La deuxième erreur, c’est de ressortir un ancien chiffre de SHON comme s’il suffisait encore aujourd’hui. Si un plan ancien ou un acte notarié mentionne cette surface, je ne la recopie jamais mécaniquement dans un formulaire actuel. Il faut rebasculer la lecture sur la surface de plancher et vérifier ce que le projet ajoute réellement.
La troisième erreur est plus technique : oublier que le total après travaux compte autant que l’extension elle-même. Une petite véranda peut provoquer un changement de régime uniquement parce qu’elle fait franchir le seuil de 150 m². C’est là que beaucoup de dossiers se compliquent inutilement.
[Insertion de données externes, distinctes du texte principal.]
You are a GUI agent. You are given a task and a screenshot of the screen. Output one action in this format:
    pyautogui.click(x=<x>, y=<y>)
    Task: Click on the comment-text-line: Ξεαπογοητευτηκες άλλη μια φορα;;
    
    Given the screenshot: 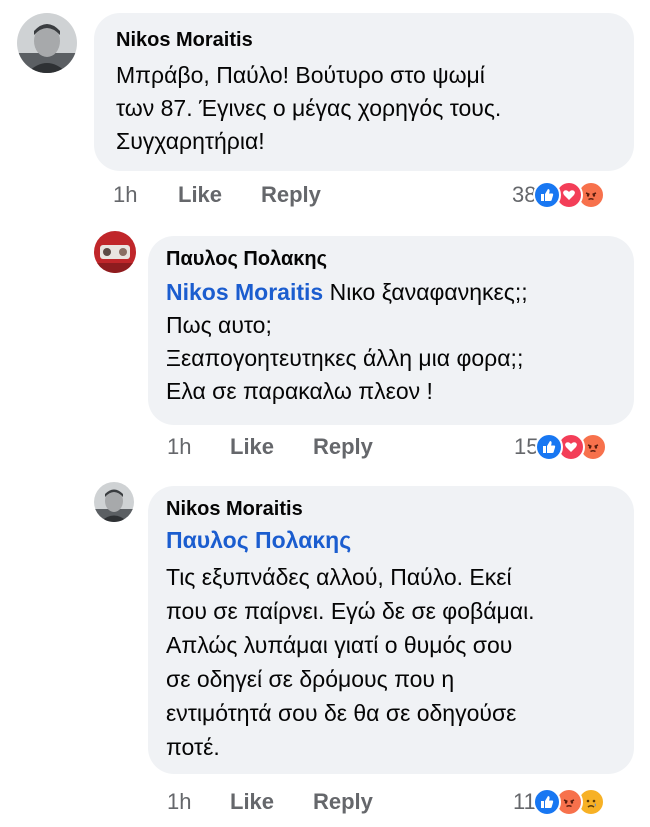 What is the action you would take?
    pyautogui.click(x=345, y=358)
    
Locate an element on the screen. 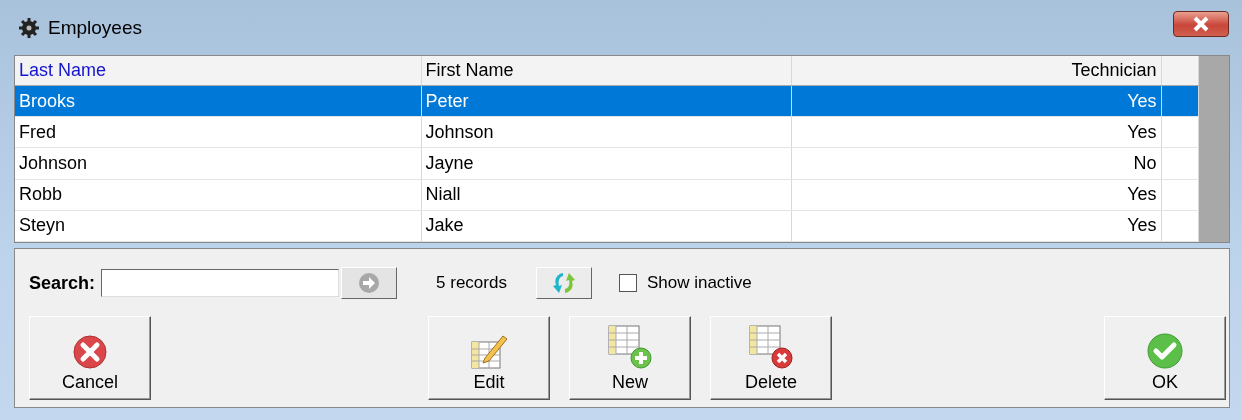  refresh-button is located at coordinates (564, 283).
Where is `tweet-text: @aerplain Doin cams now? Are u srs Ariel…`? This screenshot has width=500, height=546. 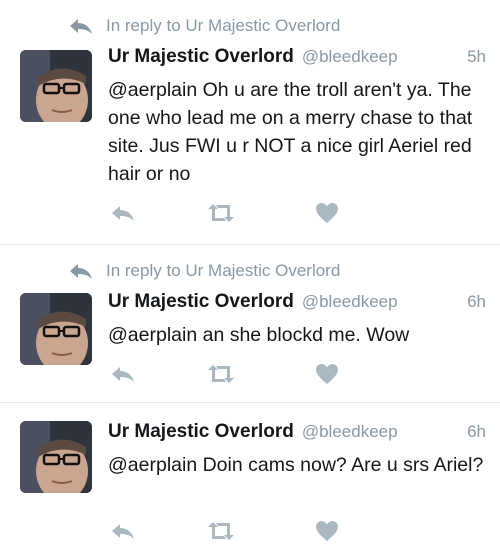 tweet-text: @aerplain Doin cams now? Are u srs Ariel… is located at coordinates (296, 465).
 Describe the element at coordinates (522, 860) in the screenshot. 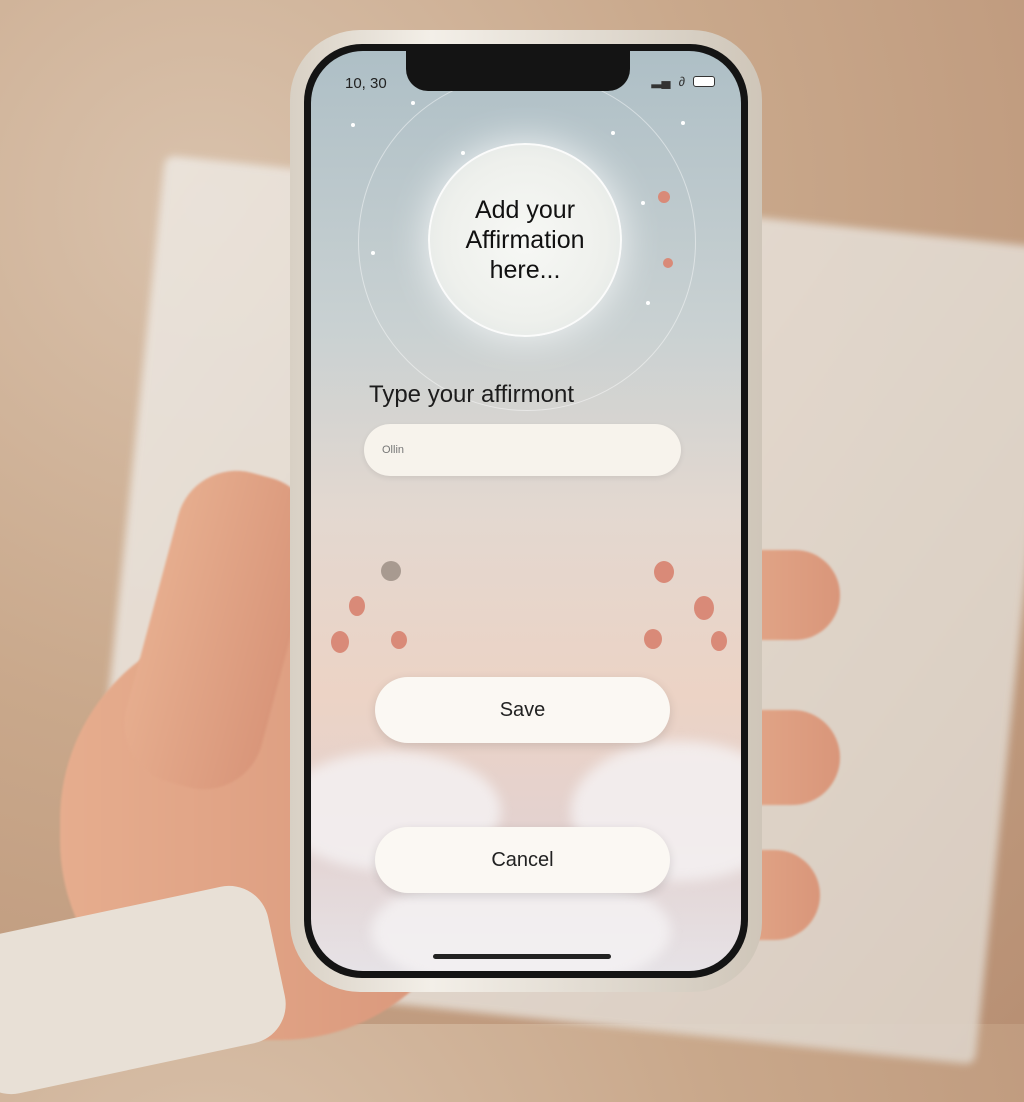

La quatrième erreur, très classique, consiste à négliger le PLU. Même si les seuils de surface sont respectés, le document local peut imposer des matériaux, des retraits par rapport aux limites ou des règles d’aspect extérieur. Je préfère toujours valider ces points avant de dessiner la version finale du projet.
Dernier piège : mélanger encore une fois la surface habitable avec la surface taxable. Ce sont trois lectures différentes, et les confondre produit des estimations fausses, des déclarations bancales et parfois des corrections après coup. Une fois ces pièges écartés, la méthode devient beaucoup plus simple et surtout beaucoup plus fiable.
Ce que je vérifie avant de déposer un dossier de véranda
Avant de déposer un dossier, je passe systématiquement par une vérification en quatre temps. D’abord, je regarde la situation du terrain : commune avec PLU ou non, secteur protégé ou non, règles particulières du quartier. Ensuite, je calcule la surface de plancher existante du bien, parce que c’est elle qui sert de base au raisonnement.
- Je vérifie le document d’urbanisme de la commune et les règles propres à la parcelle.
- Je mesure la véranda en surface de plancher et en emprise au sol, pas seulement en surface “utile” ou “ressentie”.
- Je recalcule le total après travaux pour savoir si le seuil des 150 m² est franchi.
- Je contrôle les distances aux limites séparatives et les règles de vue chez le voisin.
Si un doute reste après ces vérifications, je préfère faire valider le montage par le service urbanisme avant le dépôt. C’est beaucoup moins coûteux que de corriger un projet déjà mal positionné. Pour une véranda, la bonne décision n’est pas de chercher la surface la plus flatteuse, mais la lecture la plus juste du projet. C’est elle qui sécurise le permis, le chantier et la suite du dossier.